### Source text
Elk NetworkRenewing a Call for Congress to Delist Wolves

News Releases | February 3, 2011

February 3, 2011

Renewing a Call for Congress to Delist Wolves

MISSOULA, Mont.—New data reveal a massive one-year decline in elk populations at ground zero of wolf restoration—Yellowstone—and the Rocky Mountain Elk Foundation is renewing its call for Congress to delist wolves legislatively.
Reports also indicate that moose in the Yellowstone region are nearly nonexistent, adding even more urgency to the RMEF call for Congressional action.
RMEF President and CEO David Allen says two bills in Congress, a House version (H.R. 509) and a new Senate version (S. 249), hold the best promise. RMEF is asking lawmakers to remove unnecessary federal protections on burgeoning wolf populations and grant science-based wolf management authority to the states.
“Both bills would end the ridiculous lawsuits that are preventing a fully recovered species from being managed by conservation professionals,” said Allen. “And both bills would end the profiteering and abuses of the Endangered Species Act (ESA) by environmental and animal rights activists who need a wolf controversy in order to protect their revenue streams.”

### Supplied information

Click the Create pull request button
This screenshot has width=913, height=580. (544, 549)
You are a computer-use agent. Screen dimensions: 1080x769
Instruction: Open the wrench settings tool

### Problem to work on
Continue the news release above on the call for Congress to delist wolves, picking up after its last sentence.

### Output for this exercise
Allen said RMEF is asking its members and other conservationists to call their elected representatives and urge support of the House and Senate bills.
“All one has to do is look at the continued games being played with ESA rules by folks like Defenders of Wildlife, because that will make our case for us as to why delisting by Congress is warranted,” he added.
New data show the northern Yellowstone elk herd has declined from some 18,000 animals in the mid-1990s to just 4,400 today—a 75 percent decrease. Biologists estimate the herd has plummeted 24 percent in just the past year alone.
Other big game herds in wolf-inhabited areas of Idaho, Montana and Wyoming also are declining rapidly.